A man, who did not want to give his name because he was scared of reprisals, talked about the abduction of his son by a militia.
"The problems we've got now weren't there in
Gaddafi's time. The militias, the spread of weapons, the lack of
respect. We live under the gun now.
"You walk around scared. You leave the house scared, and you come home scared. You're not safe on the streets.
"There aren't any courts, instead there's the rule
of the militias. They implement their own laws - they are the judge and
jury and everything."
Frequent reports of bombings, abductions and
assassinations come from Libya's second city, Benghazi. Tripoli is
quieter, most of the time, but it's a brittle kind of calm.

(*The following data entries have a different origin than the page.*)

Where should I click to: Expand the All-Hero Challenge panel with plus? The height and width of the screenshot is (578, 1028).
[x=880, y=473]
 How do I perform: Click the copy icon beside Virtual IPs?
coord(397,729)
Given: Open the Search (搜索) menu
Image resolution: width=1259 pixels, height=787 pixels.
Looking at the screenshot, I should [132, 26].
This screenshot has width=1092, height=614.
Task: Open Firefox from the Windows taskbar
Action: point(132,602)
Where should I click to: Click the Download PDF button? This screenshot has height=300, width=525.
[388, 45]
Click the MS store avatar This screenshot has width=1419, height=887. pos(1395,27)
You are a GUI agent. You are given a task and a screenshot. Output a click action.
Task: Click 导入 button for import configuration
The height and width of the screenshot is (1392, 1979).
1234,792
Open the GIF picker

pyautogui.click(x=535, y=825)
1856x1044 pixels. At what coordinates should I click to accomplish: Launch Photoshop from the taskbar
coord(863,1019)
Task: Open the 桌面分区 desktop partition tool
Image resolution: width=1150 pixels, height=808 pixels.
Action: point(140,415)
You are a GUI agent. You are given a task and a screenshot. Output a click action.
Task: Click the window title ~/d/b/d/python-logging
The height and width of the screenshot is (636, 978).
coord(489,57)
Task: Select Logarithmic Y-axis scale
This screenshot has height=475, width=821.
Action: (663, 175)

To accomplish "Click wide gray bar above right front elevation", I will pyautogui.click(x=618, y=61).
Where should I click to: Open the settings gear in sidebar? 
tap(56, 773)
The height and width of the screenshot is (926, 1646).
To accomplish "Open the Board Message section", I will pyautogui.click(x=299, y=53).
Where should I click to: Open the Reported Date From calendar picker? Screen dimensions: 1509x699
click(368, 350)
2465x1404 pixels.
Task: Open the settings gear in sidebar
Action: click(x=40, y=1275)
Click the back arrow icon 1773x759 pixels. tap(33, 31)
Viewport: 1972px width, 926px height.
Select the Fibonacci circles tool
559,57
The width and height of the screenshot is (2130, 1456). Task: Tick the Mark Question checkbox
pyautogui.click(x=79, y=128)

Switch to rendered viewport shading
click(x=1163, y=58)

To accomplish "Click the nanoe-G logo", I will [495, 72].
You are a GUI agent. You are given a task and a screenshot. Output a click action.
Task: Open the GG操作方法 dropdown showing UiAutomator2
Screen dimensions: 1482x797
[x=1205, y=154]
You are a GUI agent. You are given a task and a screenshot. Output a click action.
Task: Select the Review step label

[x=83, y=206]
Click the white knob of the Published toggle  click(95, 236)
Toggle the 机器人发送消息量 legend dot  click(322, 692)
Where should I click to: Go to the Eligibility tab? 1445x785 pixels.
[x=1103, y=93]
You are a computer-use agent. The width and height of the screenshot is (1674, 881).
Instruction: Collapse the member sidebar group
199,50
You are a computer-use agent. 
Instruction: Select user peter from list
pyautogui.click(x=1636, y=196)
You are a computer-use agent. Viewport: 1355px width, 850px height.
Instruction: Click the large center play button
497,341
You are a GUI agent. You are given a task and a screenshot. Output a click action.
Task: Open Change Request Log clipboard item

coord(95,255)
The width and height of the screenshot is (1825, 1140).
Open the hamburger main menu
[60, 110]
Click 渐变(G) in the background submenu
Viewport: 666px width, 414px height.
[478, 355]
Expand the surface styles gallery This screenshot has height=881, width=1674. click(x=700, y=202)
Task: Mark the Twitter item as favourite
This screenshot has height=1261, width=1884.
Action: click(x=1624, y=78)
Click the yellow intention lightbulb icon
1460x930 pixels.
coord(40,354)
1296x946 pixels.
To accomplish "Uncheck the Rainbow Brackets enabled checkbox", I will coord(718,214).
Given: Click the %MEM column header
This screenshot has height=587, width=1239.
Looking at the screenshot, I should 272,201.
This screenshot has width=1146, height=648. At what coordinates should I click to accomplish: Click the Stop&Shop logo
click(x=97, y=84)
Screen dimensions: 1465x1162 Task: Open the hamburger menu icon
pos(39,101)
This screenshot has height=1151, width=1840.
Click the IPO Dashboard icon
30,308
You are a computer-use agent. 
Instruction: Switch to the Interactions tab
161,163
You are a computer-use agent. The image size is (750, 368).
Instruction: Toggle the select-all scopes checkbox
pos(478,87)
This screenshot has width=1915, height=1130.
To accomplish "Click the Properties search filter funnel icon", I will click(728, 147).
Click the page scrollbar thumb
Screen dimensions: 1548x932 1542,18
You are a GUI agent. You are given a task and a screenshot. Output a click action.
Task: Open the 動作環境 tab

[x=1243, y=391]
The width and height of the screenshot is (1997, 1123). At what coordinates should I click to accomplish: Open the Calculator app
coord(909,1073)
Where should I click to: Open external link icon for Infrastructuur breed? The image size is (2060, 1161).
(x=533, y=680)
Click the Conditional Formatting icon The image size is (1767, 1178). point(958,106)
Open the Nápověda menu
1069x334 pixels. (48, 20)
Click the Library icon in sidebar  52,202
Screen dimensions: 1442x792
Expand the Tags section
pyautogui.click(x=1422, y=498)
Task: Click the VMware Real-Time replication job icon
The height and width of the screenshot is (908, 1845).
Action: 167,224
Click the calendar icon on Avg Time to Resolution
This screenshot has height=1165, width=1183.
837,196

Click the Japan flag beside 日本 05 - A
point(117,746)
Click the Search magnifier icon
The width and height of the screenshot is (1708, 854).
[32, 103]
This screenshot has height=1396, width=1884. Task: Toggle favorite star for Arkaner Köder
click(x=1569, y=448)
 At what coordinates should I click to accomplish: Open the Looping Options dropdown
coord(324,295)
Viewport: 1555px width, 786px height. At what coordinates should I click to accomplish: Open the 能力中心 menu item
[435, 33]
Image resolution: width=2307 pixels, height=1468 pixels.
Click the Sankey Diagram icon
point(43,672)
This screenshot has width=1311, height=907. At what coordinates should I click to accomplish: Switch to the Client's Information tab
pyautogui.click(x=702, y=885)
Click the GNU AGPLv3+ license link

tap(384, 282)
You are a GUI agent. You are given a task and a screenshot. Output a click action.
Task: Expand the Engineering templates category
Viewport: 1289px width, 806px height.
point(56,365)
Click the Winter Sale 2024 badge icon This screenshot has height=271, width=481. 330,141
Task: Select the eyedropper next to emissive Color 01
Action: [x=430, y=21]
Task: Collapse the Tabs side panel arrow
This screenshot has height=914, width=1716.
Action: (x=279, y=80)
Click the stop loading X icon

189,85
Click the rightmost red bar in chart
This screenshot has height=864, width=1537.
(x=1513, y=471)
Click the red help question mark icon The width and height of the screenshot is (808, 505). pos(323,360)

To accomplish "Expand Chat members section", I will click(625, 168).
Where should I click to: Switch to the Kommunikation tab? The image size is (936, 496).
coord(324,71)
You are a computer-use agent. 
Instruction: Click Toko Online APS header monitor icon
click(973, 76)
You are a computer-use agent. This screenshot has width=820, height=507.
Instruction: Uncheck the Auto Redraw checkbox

What's happening to Libya alarms Ali Alekermi, who
spent 30 years as political prisoner. He showed me the cell in Abu
Salim where he spent 11 years. He said rats came from the lavatory
pipes; it was bakingly hot in summer and freezing in winter and every
day they feared they could be killed.
Even though he lost what he calls the best years
of his life in prison (he was locked up at 22 and released three decades
later) Mr Alekermi is calling for national reconciliation.
He is the chairman of the Libyan Association of
Prisoners of Opinion and says many of old cellmates feel the same. They
want justice but fear that a thirst for revenge is destroying Libya's
chances of building a state of laws.
Mr Alekermi said he was very badly tortured.
"I am the victim. I should be the first one to
take revenge from those who tortured us. But torture will engender
torture, revenge will engender revenge."
His eyes filled with tears.
"Of course," he said, "it's because I'm thinking
about my sons, my daughters. They have to live in a state of rule, they
have to live peacefully."
No example
But many Libyans do want revenge.
Perhaps if Col Gaddafi had been captured and put
on trial instead of being stabbed, beaten and shot dead on a dusty road,
the last two years would have been different. Libyans would have had an
example of how the rule of law can deliver justice.
Some of the Western countries that helped overthrow the colonel are training Libya's new armed forces.
At a passing out parade for new trained recruits
there were energetic displays of martial arts, of extreme gymnastics, of
abseiling and other military skills. The question, though, is whether
this brave attempt to create a cohesive armed force is going to survive
its first contact with the confusion that can flare up very fast outside
the walls of this barracks.
If the new army ends up as just one weak player in
a country full of competing armed groups, Libya's unhappy, unstable,
violent present will be its future too.
Justice Minister Marghani put it like this: "The
economy depends on security, education depends on security, justice
depends on security."
All Libyans feel insecure about the future.
Reconciliation after revolutions and civil war can take generations.
Without security for all, lives will go on being blighted. Libya still
can't escape Gaddafi's poisonous legacy.